Failing at School
Lessons for Redesigning Urban High Schools
Camille A. Farrington
Patricia A. Wasley
Ann Lieberman
Joseph P. McDonald
9780807755167
208 pages
Teachers College Press
Overview
Roughly half of all incoming ninth-graders across urban districts will fail classes and drop out of school without a diploma. Failing at School starts with the premise that urban American high schools generate such widespread student failure not because of some fault of the students who attend them, but because high schools were designed to stratify achievement and let only the top performers advance to higher levels of education. This design is particularly detrimental for low-income, racial/ethnic minority students. To get different results, Farrington proposes fundamental changes based on what we now know about how students learn, what motivates them to engage in learning, and what kinds of educational systems and structures would best support their learning.
Book Features:
Offers concrete strategies for redesigning high schools based on four dimensions of student achievement—structural, academic, developmental, and motivational.
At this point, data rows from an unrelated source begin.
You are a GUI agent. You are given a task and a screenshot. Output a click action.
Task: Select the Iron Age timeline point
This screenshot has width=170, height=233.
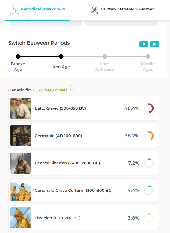61,56
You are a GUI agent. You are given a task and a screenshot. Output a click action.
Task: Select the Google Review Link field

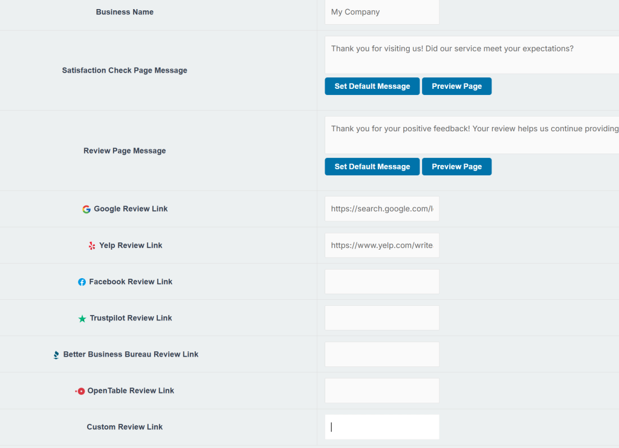(x=381, y=209)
Highlights the voices of students to illustrate fundamental problems with the way we currently “do school.”
Addresses the new Common Core State Standards and the potential of this major reform effort to move us toward equity and excellence.
Author Bio
Camille A. Farrington is a research associate (assistant professor) at The University of Chicago School of Social Service Administration and the Consortium on Chicago School Research. She is also director of curriculum, instruction, and assessment for the Network for College Success.